Besides that, I mainly picked it because the back had a blurb on how it would make you understand why you got out of bed every morning. And I've been stressed and unhappy and angry and feeling unappreciated because of work, and a reason to get out of bed in the morning sounded appealing. Maybe it would make me feel marginally better, maybe I wouldn't so frequently read emails and literally yell in frustration (which is bad for multiple reasons, including the fact that the writers of these emails could walk by at any moment).

It was exactly what I needed. There have been several moments like that recently, mostly around religion. I'm not particularly comfortable being overtly religious. I don't hide it; my coworkers, for example, all know that I have given up drinking for Lent and that I am in my church choir. But I don't like spontaneous talking about my faith. It feels mushy somehow, and pushy. I'm not a proselytizer, I'm indifferent toward converting those of different faiths, mostly because I question the existence of hell, and I have a hard time believing in a God who would send good people to it just because they grew up in a family with a different religion.

And L'Engle addresses that. The book is nominally about writing, but is actually about life and religion. And she was apparently a religious agnostic. She suffered from the same questions I have, she dealt with some of the same issues. She says things that I have been thinking. She addresses the need for community, something I've been working on, finding it mostly in my church groups, and with my coworkers.

Clearly we would have been best friends, since she also had the same mentality about birthdays I do, which involves reminding people often until they want to smack you, but they will never forget and they will make it special. She talks about some key decades for her, something that hits close to home given my rapidly approaching decade change. It was interesting to read about her challenges; apparently no one wanted to publish A Wrinkle in Time, in part because it didn't neatly fit into any genres. It seemed like most people who read it knew that it was really good, that it was worth publishing.
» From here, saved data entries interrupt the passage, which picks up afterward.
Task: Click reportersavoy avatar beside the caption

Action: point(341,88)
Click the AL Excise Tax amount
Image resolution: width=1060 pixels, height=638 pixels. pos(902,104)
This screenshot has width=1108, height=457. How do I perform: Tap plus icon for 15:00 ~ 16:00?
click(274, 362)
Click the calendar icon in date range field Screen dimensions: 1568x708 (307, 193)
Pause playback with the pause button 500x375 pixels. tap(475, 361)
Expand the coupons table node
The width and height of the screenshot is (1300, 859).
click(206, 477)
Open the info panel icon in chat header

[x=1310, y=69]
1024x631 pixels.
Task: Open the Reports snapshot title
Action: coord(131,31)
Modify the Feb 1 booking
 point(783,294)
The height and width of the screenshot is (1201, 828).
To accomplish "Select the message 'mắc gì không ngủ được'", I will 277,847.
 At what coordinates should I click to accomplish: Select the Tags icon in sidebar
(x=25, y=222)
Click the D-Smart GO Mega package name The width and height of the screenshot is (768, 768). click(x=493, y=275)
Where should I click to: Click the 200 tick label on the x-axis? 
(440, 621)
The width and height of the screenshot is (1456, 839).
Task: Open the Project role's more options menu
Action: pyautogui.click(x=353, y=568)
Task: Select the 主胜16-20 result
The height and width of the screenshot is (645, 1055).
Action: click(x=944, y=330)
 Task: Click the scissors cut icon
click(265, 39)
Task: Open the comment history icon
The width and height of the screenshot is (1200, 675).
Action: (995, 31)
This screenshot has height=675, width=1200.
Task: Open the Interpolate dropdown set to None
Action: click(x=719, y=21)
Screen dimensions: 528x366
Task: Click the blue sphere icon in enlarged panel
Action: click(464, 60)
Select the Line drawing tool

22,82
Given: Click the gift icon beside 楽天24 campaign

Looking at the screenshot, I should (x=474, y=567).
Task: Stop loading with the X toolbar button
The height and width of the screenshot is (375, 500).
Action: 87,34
But the fact that it was unusual, and hard to define. That was more of a battle than they were willing to take on.

While L'Engle doesn't really address this, this fits into many of the lessons of her books. After all, look at Meg, and Charles Wallace. Neither fit in. Both are rejected by their society because they don't fit into easy definitions, and both have so much to offer. What are we missing out on by ignoring things that don't fit into our own conceptions? Are we turning down great opportunities because we don't have the energy to fight for them? (This also hit close to home, since I have very little energy to fight for anything right now.)

Given my stress levels and my need for calm, perhaps the strongest reaction I had is not so strange. L'Engle mentions the fun she and her daughters had sitting on the star-watching rock, feeling the warmth it had absorbed during the day, and staring at the sky. And I had this intense reaction of familiarity. All of a sudden, I was shot into my mental image of the star-watching rock from A Wrinkle in Time, the quiet expectancy of the space. The calm serenity. And I wanted nothing more than to have a rock like that to go lie on.

I long for the sanctuary she built for herself and I love her for the awkwardness she describes. And I'm re-adding all of her books to my "must read again" list. Because these books show me who I am and who I want to be.